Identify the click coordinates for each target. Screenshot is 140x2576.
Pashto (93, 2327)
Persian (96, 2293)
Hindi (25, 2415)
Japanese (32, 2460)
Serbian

What to work on => Everything in the records is to be copied exactly.

Result of the exercise =>
Identify the click coordinates for each target. Screenshot is 140x2576.
Pashto (93, 2327)
Persian (96, 2293)
Hindi (25, 2415)
Japanese (32, 2460)
Serbian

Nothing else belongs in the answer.